§ Exercise aim
Locate and copy each line in the data that contains the word "Choose".

Saved entries:
=== Begin Enclosure ===
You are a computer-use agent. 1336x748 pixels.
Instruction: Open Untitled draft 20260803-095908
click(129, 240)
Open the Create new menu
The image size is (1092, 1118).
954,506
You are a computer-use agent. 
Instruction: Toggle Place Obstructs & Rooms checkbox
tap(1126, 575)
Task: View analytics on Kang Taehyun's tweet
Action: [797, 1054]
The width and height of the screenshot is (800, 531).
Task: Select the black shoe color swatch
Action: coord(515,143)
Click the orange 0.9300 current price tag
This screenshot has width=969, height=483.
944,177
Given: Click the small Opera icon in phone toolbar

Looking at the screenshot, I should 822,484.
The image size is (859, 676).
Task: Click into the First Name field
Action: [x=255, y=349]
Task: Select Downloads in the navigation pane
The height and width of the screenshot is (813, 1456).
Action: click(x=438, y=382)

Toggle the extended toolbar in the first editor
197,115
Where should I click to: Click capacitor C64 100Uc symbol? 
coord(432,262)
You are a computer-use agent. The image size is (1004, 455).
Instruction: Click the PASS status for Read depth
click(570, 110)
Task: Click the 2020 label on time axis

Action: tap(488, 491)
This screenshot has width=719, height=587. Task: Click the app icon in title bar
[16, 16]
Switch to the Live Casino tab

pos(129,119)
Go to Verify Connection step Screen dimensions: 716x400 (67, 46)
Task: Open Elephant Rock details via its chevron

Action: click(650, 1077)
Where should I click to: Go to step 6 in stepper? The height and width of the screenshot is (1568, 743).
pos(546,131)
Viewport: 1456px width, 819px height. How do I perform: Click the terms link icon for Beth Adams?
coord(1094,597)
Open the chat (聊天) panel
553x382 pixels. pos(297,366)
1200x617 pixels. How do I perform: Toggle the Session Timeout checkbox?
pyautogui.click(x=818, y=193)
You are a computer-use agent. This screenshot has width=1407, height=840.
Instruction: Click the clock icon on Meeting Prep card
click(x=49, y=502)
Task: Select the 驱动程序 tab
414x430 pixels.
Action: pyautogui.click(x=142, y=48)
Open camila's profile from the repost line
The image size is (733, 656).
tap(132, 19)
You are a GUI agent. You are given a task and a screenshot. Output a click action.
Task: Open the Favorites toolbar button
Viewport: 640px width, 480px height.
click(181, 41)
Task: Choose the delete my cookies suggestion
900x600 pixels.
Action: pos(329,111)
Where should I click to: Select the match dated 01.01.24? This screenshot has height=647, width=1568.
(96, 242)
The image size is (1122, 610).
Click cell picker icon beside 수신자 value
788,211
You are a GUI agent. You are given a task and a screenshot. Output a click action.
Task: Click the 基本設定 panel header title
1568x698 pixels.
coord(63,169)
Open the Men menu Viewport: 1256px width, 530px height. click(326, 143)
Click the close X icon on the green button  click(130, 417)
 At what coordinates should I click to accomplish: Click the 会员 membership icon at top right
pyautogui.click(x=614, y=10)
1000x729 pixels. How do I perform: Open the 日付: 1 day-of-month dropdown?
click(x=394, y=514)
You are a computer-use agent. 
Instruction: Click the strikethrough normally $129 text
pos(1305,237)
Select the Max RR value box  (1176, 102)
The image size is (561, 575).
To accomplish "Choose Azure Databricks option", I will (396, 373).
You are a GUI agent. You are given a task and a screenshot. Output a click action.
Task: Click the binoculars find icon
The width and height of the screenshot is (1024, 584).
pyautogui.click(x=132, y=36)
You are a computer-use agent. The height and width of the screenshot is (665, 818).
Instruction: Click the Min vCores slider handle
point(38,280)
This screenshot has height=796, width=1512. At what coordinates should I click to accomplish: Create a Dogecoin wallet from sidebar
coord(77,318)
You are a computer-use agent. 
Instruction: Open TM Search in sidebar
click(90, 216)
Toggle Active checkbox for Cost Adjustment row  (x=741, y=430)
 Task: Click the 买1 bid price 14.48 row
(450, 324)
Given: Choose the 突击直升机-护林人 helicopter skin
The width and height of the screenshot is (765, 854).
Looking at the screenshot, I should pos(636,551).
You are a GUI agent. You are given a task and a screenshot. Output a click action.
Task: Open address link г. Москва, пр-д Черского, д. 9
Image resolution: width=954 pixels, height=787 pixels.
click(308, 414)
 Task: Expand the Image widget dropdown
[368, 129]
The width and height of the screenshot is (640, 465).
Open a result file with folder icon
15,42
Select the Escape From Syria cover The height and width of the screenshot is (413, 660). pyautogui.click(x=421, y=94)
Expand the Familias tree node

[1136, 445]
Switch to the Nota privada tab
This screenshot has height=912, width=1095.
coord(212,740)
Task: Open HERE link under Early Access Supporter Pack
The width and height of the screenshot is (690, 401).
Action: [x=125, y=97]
=== End Enclosure ===
§ Exercise solution
Task: Choose the delete my cookies suggestion
To accomplish "Choose Azure Databricks option", I will (396, 373).
Given: Choose the 突击直升机-护林人 helicopter skin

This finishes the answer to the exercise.